D’une façon plus générale, le développement des commandes publiques qui placent - notamment mais pas seulement via les appels d’offres qui mettent en concurrence les associations - a tendance à privilégier les grandes associations qui ont la taille critique et les ressources nécessaires pour accéder à cette forme de financement publics et à mettre de cote les associations de taille moyenne, fonctionnent avec un engagement citoyen fort et des ressources locales: celles-ci voient leur nombre et leur poids diminuer régulièrement e et le secteur à tendance à se polariser autour de deux grandes masses d’associations. Les très grandes associations qui concentrent l’essentiel des financements et privés pour mettre en place les politiques sociales et les toutes petites associations qui animent la vie locale à partir du travail bénévole et qui n’accèdent quasiment pas aux financements.
Drieu Godefridi : Quand on crée une association privée, on pourvoit à son financement ; ce n’est pas à l’État d’y pourvoir. Je le rappelais à l’instant, 80% des associations ne perçoivent aucun financement public. Cette idée qu’au delà des associations qui exécutent une mission de service public au sens strict — ce qui, je le rappelais, est en soi une anomalie — une association privée aurait en quelque façon droit à une subvention, doit être pulvérisée si l’on veut réformer le système.
Faire appel plus largement au don, et laisser le contribuable décider des projets qu’il veut soutenir ou pas, ne serait-il pas plus vertueux ? Ne pourrait-on pas demander aux citoyens, surtout à l’échelon local, ce qu’ils veulent voir financé ou non?

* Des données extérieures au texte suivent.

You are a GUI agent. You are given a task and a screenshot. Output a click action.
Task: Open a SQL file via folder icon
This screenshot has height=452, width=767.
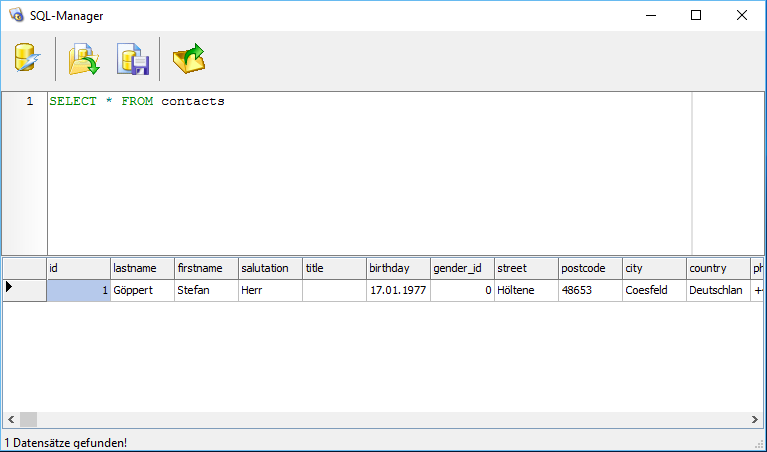pos(83,60)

Drieu Godefridi : Vous avez raison. C’est l’idée, que j’avançais à l’instant, d’instruire publiquement et annuellement toute demande de subvention publique, pour la soumettre à la contradiction parlementaire et publique. Ce qui permettrait et obligerait les Français à se réaproprier le secteur. Ce ne serait que justice. Car, après tout, ce qui est financé par leurs impôts, leur appartient.